The catastrophe is Pakistan's worst humanitarian disaster and has left eight million dependent on aid for their survival.

The Pakistani government has confirmed 1,600 people dead and 2,366 wounded, but officials warn that millions are at risk from disease and food shortages.

One UN spokesman estimated that in the last 48 hours in the southern province of Sindh alone, one million people were displaced.

Flooding has washed away huge swathes of the rich farmland on which Pakistan's struggling economy depends.

"We can say in Sindh, it is getting from bad to worse," said Maurizio Giuliano, spokesman for the UN Office for the Coordination of Humanitarian Affairs (OCHA) in Islamabad.

"We are delivering faster and faster but the floods seem determined to outrun our response."

The United Nations has warned that 800,000 people in desperate need of aid had been cut off by the deluge across the country and appealed for more helicopters to deliver supplies to those people reachable only by air.

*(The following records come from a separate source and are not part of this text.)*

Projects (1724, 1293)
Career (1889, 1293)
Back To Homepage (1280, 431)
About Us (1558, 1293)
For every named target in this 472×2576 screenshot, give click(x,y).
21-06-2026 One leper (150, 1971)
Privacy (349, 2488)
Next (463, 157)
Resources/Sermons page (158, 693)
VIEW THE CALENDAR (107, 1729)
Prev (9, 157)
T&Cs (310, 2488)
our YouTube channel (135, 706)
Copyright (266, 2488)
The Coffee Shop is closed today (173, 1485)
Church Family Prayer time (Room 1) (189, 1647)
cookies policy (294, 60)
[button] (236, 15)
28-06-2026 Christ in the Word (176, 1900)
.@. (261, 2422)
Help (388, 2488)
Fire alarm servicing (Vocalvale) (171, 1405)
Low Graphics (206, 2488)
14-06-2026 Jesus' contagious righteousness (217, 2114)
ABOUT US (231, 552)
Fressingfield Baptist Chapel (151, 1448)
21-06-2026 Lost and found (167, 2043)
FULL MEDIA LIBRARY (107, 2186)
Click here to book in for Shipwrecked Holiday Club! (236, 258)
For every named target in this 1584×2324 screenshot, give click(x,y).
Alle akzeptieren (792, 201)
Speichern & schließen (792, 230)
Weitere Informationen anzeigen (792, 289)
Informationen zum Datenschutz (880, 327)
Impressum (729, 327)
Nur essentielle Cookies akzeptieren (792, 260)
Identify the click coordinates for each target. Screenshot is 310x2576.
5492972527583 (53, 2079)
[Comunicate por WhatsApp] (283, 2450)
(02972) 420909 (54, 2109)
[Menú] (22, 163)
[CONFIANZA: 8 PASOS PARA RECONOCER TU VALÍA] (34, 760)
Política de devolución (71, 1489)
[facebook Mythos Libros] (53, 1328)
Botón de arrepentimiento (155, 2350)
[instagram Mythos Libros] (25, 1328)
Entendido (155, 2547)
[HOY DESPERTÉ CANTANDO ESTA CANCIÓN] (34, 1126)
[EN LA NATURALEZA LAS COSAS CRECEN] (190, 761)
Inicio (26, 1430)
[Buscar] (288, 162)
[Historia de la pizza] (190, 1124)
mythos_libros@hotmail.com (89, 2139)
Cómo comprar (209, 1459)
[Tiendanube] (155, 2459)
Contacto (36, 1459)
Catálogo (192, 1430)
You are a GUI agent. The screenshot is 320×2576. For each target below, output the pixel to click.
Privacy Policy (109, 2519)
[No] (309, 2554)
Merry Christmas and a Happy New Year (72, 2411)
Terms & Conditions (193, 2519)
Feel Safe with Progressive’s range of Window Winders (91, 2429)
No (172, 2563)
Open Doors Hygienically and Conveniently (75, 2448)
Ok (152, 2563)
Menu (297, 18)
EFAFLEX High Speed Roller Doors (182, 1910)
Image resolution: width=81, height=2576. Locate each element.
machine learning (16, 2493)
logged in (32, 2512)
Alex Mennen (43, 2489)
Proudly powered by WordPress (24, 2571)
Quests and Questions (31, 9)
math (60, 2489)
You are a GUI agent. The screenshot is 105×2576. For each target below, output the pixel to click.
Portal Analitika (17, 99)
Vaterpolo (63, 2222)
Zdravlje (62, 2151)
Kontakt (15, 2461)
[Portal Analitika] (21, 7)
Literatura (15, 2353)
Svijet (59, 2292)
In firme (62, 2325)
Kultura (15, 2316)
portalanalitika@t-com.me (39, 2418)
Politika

On the ground, the International Organization for Migration (IOM) says 4.5 million people remain in urgent need of shelter.

"There are serious concerns about rising malnutrition among children in the affected areas, although estimates are not available now because this is a long-term condition that takes time to develop," said Giuliano.

"It is estimated that before the floods, 72,000 children aged under five in the affected areas already suffered from severe acute malnutrition -- which is deadly", he said.

"This is now likely to be on the rise, due to a vicious circle between disease and malnutirition".

He said that up to 20 percent of children in the affected areas suffer from diarrhoeic diseases causing dehydration and enhanced risk of malnutrition.

"Over 650,000 children in affected areas have been reached with high-energy food supplements and more assistance is on the way."

In Washington, which has put Pakistan on the front line of efforts to beat back the Taliban in Afghanistan, a US official said Pakistani Taliban were planning to attack foreign aid workers engaged in the relief effort.

"Tehreek-e-Taliban also may be making plans to attack federal and provincial ministers in Islamabad," the official told AFP.